Start SELECTED EXTRACT

IPv6 day and tunnels

Templin, Fred L Fred.L.Templin at boeing.com
Tue Jun 5 22:50:58 UTC 2012



> -----Original Message-----
> From: Masataka Ohta [mailto:mohta at necom830.hpcl.titech.ac.jp]
> Sent: Tuesday, June 05, 2012 3:41 PM
> To: Templin, Fred L
> Cc: nanog at nanog.org
> Subject: Re: IPv6 day and tunnels
> 
> Templin, Fred L wrote:
> 
> >> Infinity? You can't carry 65516B in an IPv4 packet.
> 
> >    2) For tunnels over IPv6, let infinity equal (2^32 - 1)
> 
> You can't carry a 65516B IPv6 packet in an IPv4 packet.

No, but you can carry a ((2^32 - 1) - X) IPv6 packet in
an IPv6 packet. Just insert a jumbogram extension header.

End SELECTED EXTRACT

INSTRUCTIONS ▸
[1] According to the IPv6 day and tunnels message, what can be inserted so that an IPv6 packet of ((2^32 - 1) - X) can be carried inside an IPv6 packet?
[2] Continue the IPv6 day and tunnels message from the point where it stops.

Start SOURCE DATA

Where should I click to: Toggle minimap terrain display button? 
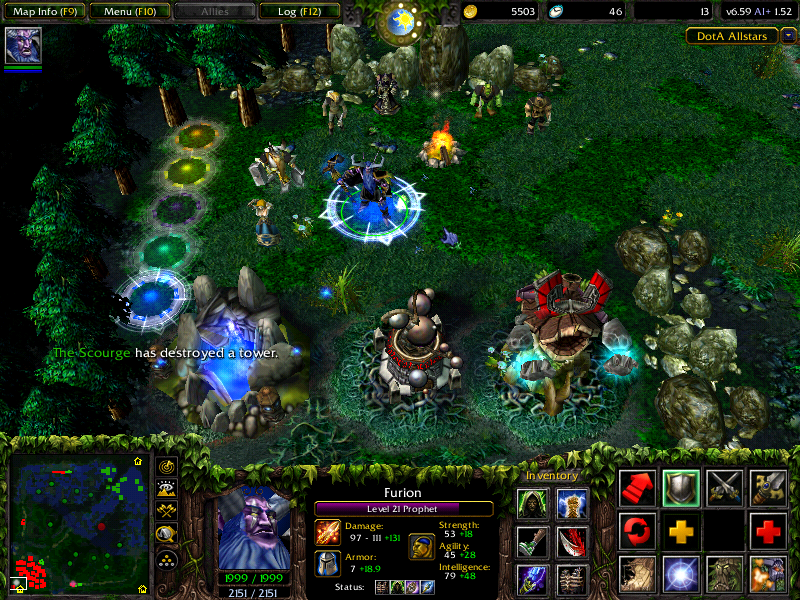167,490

End SOURCE DATA

PER-TASK ANSWERS ▸
[1] A jumbogram extension header.

[2]
> >> Instead, see the last two lines in second last slide of:
> >>
> >>     http://meetings.apnic.net/__data/assets/file/0018/38214/pathMTU.pdf
> >>
> >> It is a common condition.
> >
> > Are you interested in only supporting tinygrams? IMHO,
> > go big or go home!
> 
> Bigger packets makes it rather circuit switching than packet
> switching. The way to lose.
> 
> Faster is the way to go.

Why only fast when you can have both big *and* fast? See
Matt's pages on raising the Internet MTU:

http://staff.psc.edu/mathis/MTU/

Time on the wire is what matters, and on a 100Gbps wire
you can push 6MB in 480usec. That seems more like packet
switching latency rather than circuit switching latency.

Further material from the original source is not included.